What is a Job?
A Privitar Job defines the application of a Policy to some data, with the goal of publishing the output into a Protected Data Domain.
PDDs are selected when creating or running the Jobs to control the consistency of the output data, and to optionally associate the processed data with a Watermark.
It represents the concrete execution of the data transformations defined in the Policy.
There are three types of Jobs:
Batch Jobs apply a Policy to datasets as batch operations. They are either executed on Hadoop clusters, reading and writing data in HDFS / cloud-based blob storage services or Hive, or on AWS Glue ETL, reading and writing data in Amazon S3.
Data Flow Jobs apply a Policy to flows of streaming or batches of data. They are executed on external data flow platforms. Input and output data flows are configured in the external data flow platform.
Privitar On Demand Jobs apply a Policy to batches of data received by a Privitar On Demand server, over a HTTP(s) API. The result of applying the Policy is returned to the caller of the API.
Batch Jobs apply a Policy to datasets as batch operations. These Jobs are executed:
on Hadoop clusters, reading and writing data at rest in HDFS, Hive or cloud-based blob storage services, such as Amazon S3, Azure Blob Storage or Google Cloud Storage, or
on AWS Glue ETL, a serverless data processing service in AWS, reading and writing data on Amazon S3.

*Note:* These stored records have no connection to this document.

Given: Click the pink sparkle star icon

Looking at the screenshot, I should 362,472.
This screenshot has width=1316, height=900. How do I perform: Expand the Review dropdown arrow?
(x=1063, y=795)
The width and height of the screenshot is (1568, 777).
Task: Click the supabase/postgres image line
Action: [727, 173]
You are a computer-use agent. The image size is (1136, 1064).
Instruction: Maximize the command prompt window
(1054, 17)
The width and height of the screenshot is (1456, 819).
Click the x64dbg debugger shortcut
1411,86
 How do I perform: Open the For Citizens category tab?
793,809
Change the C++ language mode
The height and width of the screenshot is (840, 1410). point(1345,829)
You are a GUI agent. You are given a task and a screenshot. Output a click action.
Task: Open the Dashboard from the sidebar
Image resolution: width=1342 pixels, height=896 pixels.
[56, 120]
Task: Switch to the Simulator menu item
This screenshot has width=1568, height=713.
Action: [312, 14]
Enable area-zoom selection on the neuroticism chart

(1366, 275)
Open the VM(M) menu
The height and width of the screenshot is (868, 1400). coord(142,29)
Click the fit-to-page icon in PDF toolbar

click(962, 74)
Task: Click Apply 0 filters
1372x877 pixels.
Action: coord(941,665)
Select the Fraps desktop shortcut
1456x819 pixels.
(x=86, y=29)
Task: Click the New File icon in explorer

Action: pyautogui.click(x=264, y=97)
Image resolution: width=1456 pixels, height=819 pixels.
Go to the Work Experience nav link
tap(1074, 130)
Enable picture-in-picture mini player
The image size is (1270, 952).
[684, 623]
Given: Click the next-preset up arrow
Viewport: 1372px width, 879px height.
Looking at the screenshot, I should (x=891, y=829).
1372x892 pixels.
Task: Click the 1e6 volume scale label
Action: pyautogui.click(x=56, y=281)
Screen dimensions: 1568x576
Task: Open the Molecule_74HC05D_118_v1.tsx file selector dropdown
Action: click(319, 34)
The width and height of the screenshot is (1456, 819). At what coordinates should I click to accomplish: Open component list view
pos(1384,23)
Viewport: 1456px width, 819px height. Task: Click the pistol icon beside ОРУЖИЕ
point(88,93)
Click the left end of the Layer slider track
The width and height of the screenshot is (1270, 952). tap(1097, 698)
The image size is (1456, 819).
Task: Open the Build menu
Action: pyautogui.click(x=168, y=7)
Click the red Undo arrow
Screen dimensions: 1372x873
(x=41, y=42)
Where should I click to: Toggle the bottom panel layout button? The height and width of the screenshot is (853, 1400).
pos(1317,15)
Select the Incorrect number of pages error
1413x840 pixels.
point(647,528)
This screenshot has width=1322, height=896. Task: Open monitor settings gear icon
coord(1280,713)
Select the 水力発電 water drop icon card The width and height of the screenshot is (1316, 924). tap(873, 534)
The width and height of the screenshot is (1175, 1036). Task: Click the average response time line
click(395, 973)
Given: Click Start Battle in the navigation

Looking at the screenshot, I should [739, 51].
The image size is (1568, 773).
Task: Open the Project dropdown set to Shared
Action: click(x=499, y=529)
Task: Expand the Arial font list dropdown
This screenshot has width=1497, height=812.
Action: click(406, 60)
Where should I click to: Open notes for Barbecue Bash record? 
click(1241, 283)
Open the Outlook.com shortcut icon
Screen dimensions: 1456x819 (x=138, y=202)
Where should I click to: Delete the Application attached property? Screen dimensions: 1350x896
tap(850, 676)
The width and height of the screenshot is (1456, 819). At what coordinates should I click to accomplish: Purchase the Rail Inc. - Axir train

Data Flow Jobs apply a Policy to flows of streaming data or batches of streaming. These Jobs are executed on external data flow platforms. Input and output data flows are configured in the external data flow platform.
Privitar On Demand Jobs apply a Policy to batches of data received by a Privitar On Demand server, over a HTTP(s) API. The result of applying the Policy is returned to the caller of the API.